EXERCISE DIRECTIONS
Below are some records. Write out the line that contains "The height and width of the screenshot is (649, 1280)." and all lines after it, exactly, but not the pictures.

[Stored data]
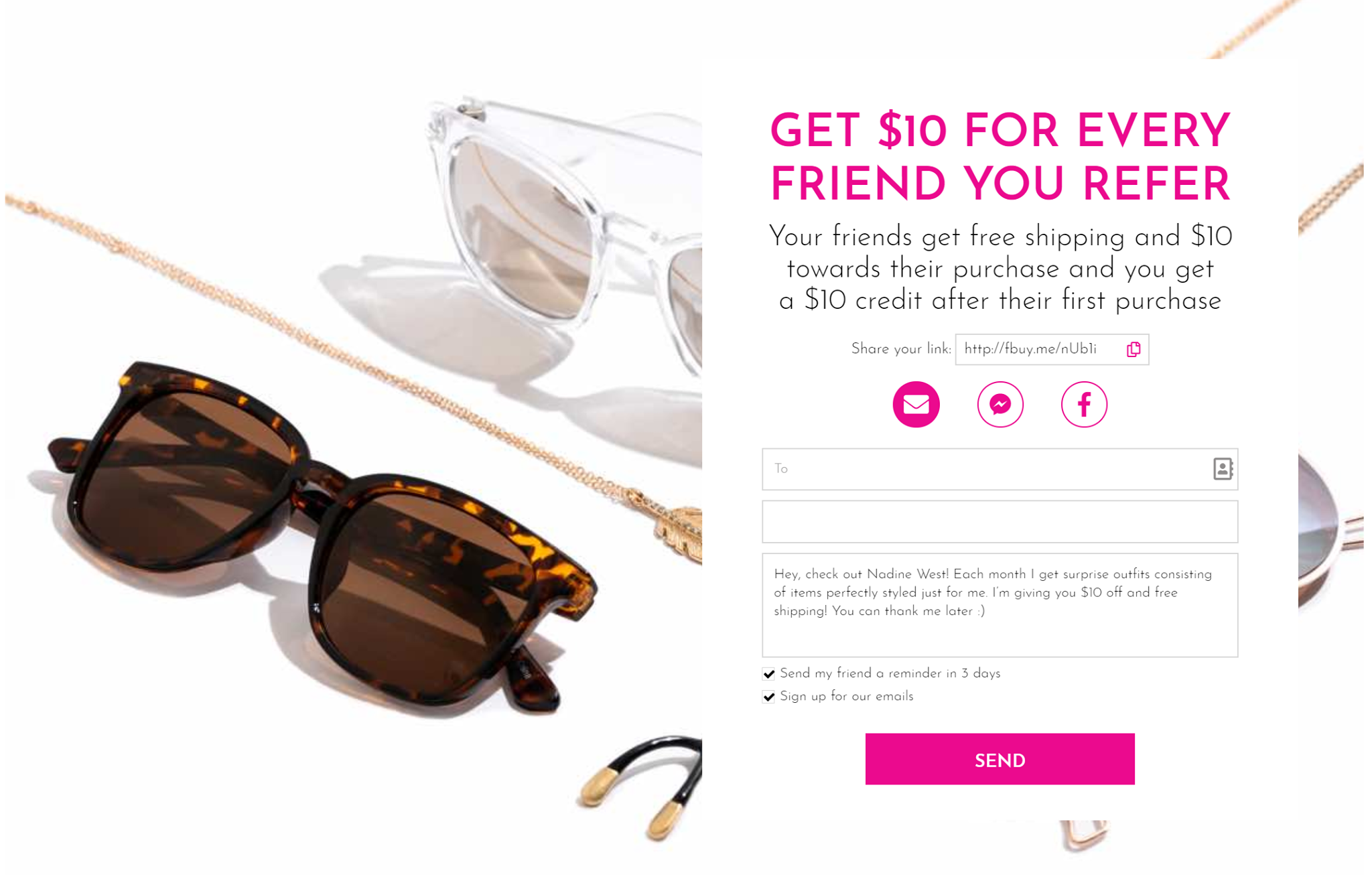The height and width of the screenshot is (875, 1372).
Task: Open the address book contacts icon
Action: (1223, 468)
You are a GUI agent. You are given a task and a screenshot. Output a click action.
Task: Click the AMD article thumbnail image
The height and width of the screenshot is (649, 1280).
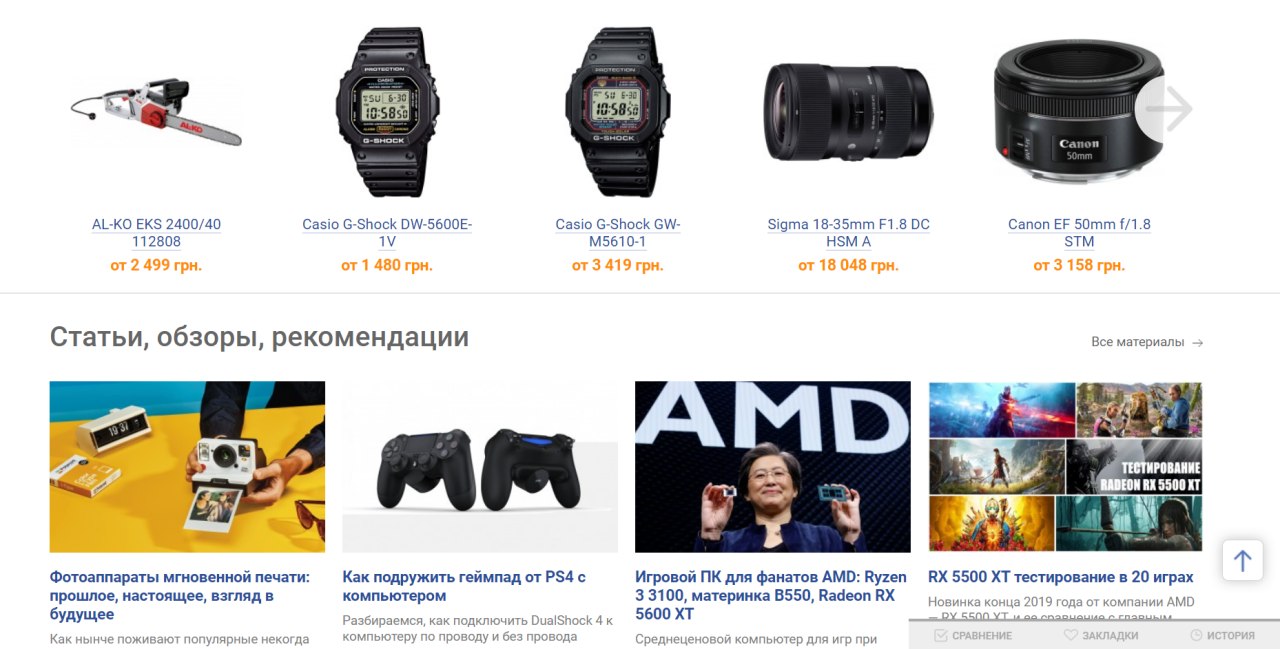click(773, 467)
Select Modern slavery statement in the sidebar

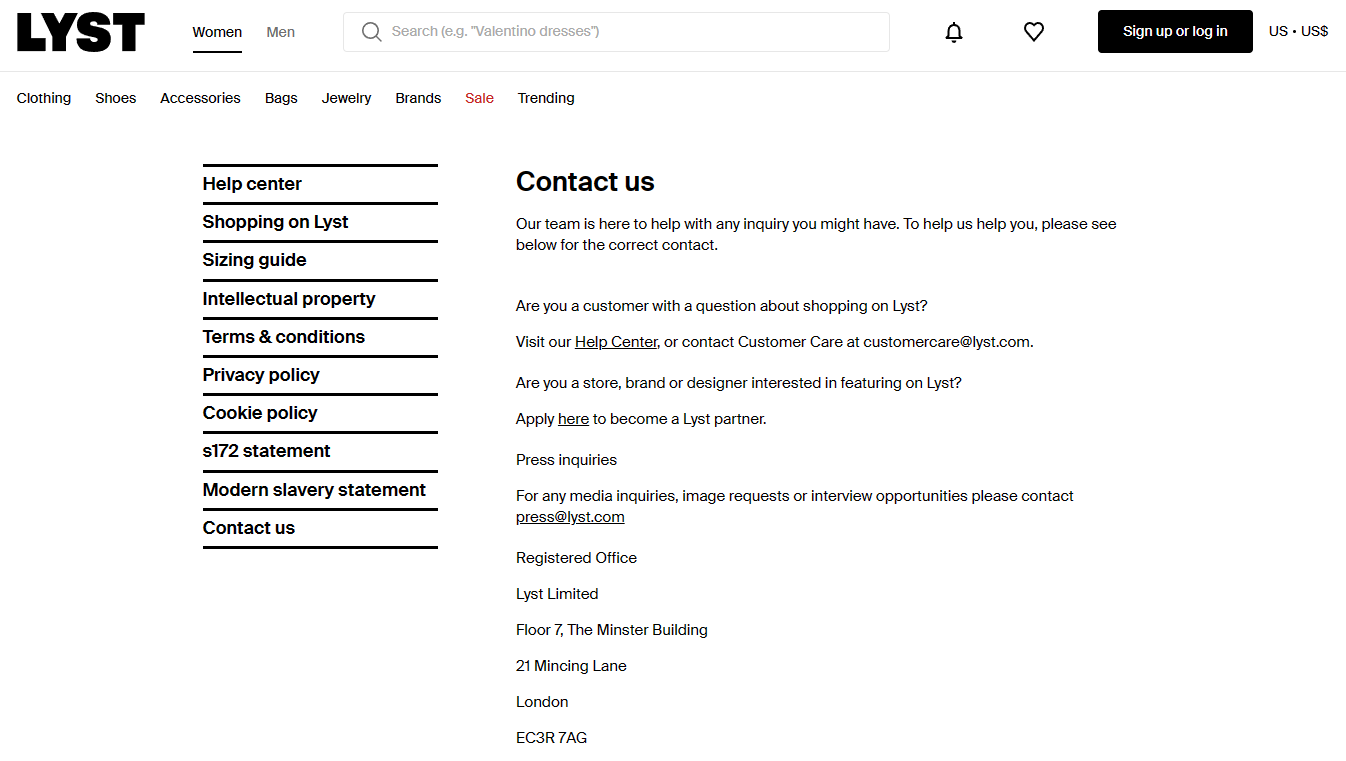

TASK ANSWER
The height and width of the screenshot is (649, 1280).
click(773, 467)
Select Modern slavery statement in the sidebar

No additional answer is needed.